India has Asia's third-largest economy and the increasing global clout that goes with it. It is already home to a quarter of the world's 20 most densely populated cities.

One of them is Mumbai, where some 18 million people crowd into slums and skyscrapers, stretching the city's amenities and making it less attractive for investors.

While rapidly modernising cities such as Shanghai and Sao Paulo are winning business from centres such as London and New York, the slow pace of urban development in India is harming its cities, which by 2030 will be home to about 590 million people -- nearly twice the population of the United States today.

Indian cities over the next two decades will also house 40% of the country's population and generate some 70% of new job opportunities, McKinsey Global Institute (MGI), the research arm of consultancy McKinsey, estimates in a report.

To cater to this growth, India needs to invest USD 1.2 trillion in capital expenditure, mainly infrastructure, over that period, an eight-fold increase of current spending levels, MGI said.

"Across all major quality-of-life indicators, India's cities fall well short of delivering even a basic standard of living for their residents," the report said.

India now spends USD 17 per capita on urban infrastructure, compared to rival China's USD 116.

That figure is clearly inadequate: while it took about 40 years for India's urban population to rise by nearly 230 million in 2008, it will take only half that time to add the next 250 million people, analysts say.

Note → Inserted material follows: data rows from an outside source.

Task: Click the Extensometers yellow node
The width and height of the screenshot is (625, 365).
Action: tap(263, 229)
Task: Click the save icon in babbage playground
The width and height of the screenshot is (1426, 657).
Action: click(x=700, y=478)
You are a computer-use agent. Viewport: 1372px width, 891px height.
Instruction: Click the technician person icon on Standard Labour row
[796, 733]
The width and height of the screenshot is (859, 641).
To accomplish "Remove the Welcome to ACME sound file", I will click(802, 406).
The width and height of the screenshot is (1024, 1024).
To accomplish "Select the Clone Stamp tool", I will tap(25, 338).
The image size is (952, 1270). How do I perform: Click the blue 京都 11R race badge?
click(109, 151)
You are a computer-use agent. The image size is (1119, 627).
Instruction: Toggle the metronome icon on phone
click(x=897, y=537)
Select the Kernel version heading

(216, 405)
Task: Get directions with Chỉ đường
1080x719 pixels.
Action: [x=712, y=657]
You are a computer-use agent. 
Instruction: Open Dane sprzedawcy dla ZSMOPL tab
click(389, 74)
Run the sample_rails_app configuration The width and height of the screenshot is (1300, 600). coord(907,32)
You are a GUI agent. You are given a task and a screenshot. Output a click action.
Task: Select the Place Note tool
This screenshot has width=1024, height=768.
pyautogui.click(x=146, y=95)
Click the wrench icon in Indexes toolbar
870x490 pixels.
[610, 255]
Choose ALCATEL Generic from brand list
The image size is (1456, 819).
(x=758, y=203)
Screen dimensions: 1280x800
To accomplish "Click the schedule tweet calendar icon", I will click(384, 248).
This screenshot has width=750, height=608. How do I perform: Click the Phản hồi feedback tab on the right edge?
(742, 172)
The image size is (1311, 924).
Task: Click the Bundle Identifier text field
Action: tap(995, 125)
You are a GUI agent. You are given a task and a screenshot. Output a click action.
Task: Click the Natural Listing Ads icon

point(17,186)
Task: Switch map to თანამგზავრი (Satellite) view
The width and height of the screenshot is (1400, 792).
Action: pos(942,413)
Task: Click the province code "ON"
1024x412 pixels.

India will, over the next two decades, see an urban transformation the scale and speed of which has not happened anywhere except China, with many cities becoming larger than many countries, in terms of population size and GDP.

"It's going to be one of the most defining changes that we have yet to see," said Roopa Purushothaman at Everstone Investment Advisors.

Poor infrastructure shaves an estimated 2 percentage points off India's economic growth.

"There cannot be high economic growth without a high degree of urbanisation," said Ashish Sharma, a principal at consultancy Booz & Co. "There is a clear, positive correlation between the GDP of a country and its degree of urbanisation."